The three engineering professors will bring theoretical and methodological expertise to the core research team. Specifically, they will support implementation of data collection via focus groups and surveys across stakeholders from academia, industry, and the national lab system to determine teaching and learning needed to develop a diverse quantum workforce. Atiq, Delaine and Dringenberg also will help develop data analysis plans and provide insight on how diversity, inclusion and equity remain a challenge in the development of STEM curriculum.

QuSTEAM will develop modules built around single concepts that can be arranged to shape an array of educational paths — from bachelor’s and associate’s degrees to certificates and minors.

Emily Dringenberg

The modular curriculum would provide educational opportunities for two- and four-year institutions, minority-serving institutions and industries.

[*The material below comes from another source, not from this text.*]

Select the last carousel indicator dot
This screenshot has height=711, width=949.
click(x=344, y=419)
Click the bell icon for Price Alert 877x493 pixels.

It addresses the need for diversity and inclusion in both STEM education and the STEM workforce, systematically building a structure that works to undo barriers that have historically limited inclusivity. By incorporating content beyond traditional STEM disciplines and gearing the modules toward project-based evaluation to broaden participation, QuSTEAM aims to focus on inclusivity while confronting and dismantling longstanding biases in order to advance diversity across STEM fields.

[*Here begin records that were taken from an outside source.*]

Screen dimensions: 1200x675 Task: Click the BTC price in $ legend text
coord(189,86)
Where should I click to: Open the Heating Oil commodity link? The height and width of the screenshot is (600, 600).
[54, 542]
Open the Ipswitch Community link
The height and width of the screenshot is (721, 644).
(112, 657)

“Turning out large numbers of high-quality undergraduates who excel in their fields and have a significant impact in the economy is something Ohio State and our partners do well already,” Johnston-Halperin said. “Quantum information science is a rapidly growing field and we are positioned to be early actors with the opportunity to innovate in a way that will serve the whole community. The QuSTEAM group is optimally positioned to fill that urgent need.”